<!--
SPDX-FileCopyrightText: 2026 Arcangelo Massari <arcangelo.massari@unibo.it>

SPDX-License-Identifier: ISC
-->

# Verification

After running Meta, use the verification script to check that all identifiers were processed correctly and have associated data in the triplestore.

## Running verification

```bash
uv run python -m oc_meta.run.meta.check_results <CONFIG_PATH> <OUTPUT_FILE>
```

Example:

```bash
uv run python -m oc_meta.run.meta.check_results meta_config.yaml report.json
```

The script exits with code 0 if all checks pass, or 1 if any errors are found.

## What it checks

### 1. Identifier analysis

The script parses all identifiers from input CSV files, including:

- `id` column (DOIs, PMIDs, etc.)
- `author` column (ORCID identifiers)
- `editor` column (ORCID identifiers)
- `publisher` column (Crossref identifiers)
- `venue` column (ISSNs, ISBNs)

### 2. OMID verification

For each identifier, the script queries the triplestore to check:

- Does the identifier have an associated OMID?
- Does any identifier have multiple OMIDs? (indicates disambiguation issues)
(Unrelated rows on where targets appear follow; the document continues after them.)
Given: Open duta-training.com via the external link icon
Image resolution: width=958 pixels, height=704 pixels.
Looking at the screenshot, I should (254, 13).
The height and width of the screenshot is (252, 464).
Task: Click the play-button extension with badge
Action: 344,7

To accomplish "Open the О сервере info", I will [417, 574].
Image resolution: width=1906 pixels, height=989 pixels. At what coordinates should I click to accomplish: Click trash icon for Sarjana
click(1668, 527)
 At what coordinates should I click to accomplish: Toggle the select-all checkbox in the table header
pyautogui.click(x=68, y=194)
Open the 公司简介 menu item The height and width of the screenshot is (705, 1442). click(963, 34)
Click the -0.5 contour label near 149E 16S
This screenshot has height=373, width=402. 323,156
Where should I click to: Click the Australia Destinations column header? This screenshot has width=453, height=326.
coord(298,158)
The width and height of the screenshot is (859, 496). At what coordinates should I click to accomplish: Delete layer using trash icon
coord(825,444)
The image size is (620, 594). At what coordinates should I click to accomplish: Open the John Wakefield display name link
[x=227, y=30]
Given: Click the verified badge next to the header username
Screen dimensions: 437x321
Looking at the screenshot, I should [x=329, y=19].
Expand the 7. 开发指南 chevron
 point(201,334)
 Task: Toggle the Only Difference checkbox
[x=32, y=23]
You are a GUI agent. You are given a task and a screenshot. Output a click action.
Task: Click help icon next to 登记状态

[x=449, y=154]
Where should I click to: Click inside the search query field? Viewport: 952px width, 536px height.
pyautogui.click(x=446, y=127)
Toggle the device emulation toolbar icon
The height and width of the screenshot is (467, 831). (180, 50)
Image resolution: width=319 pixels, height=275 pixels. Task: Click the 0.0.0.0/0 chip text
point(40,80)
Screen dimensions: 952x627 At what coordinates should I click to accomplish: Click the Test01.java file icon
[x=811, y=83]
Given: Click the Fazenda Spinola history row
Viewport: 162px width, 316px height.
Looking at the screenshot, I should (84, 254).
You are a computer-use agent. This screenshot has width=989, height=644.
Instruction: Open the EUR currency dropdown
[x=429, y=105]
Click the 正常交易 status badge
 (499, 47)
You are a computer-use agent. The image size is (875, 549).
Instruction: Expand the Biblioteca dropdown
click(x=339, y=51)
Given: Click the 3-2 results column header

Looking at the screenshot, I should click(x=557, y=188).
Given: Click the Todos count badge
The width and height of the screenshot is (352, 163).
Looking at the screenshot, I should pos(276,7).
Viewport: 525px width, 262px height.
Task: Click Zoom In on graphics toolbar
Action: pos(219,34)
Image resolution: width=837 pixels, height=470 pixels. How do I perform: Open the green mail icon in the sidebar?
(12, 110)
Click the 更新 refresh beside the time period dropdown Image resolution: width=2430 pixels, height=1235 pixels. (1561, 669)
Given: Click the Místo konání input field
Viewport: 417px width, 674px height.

### 3. Data graph verification

Since RDF files are always generated:

- Verifies that RDF files exist for each entity
- Reports missing data graphs

### 4. Provenance verification

For each OMID found:

- Queries the provenance triplestore
- Verifies provenance graphs exist
- Reports OMIDs missing provenance data

## Output format

The script produces a JSON report with the following structure:

```json
{
  "status": "PASS",
  "timestamp": "2026-04-04T12:00:00",
  "config_path": "/path/to/meta_config.yaml",
  "total_files_processed": 3,
  "files": [
    {
      "file": "input.csv",
      "total_rows": 100,
      "rows_with_ids": 95,
      "total_identifiers": 200,
      "identifiers_with_omids": 190,
      "identifiers_without_omids": 10
    }
  ],
  "summary": {
    "total_rows": 100,
    "total_identifiers": 200,
    "identifiers_with_omids": 190,
    "identifiers_without_omids": 10,
    "omids_with_provenance": 185,
    "omids_without_provenance": 5
  },
  "errors": [
    {
      "type": "missing_omid",
      "schema": "doi",
      "value": "10.1234/example",
      "file": "input.csv",
      "row": 5,
      "column": "id"
    }
  ],
  "warnings": [
    {
      "type": "multiple_omids",
      "identifier": "doi:10.1234/duplicate",
      "omid_count": 2,
      "omids": ["https://w3id.org/oc/meta/br/0601", "https://w3id.org/oc/meta/br/0602"],
      "occurrences": [{"file": "input.csv", "row": 10, "column": "id"}]
    }
  ]
}
```

### Status semantics

- **`status: "PASS"`**: all identifiers have OMIDs and all OMIDs have provenance. Exit code 0.
- **`status: "FAIL"`**: at least one error found. Exit code 1.

### Error types

- **`missing_omid`**: an identifier from the input CSV has no corresponding OMID in the triplestore. Indicates a processing failure.
- **`missing_provenance`**: an OMID exists in the triplestore but has no provenance record. Indicates incomplete ingestion.

### Warning types

- **`multiple_omids`**: an identifier is associated with more than one OMID across files. Indicates a disambiguation issue that should be resolved via the merge pipeline.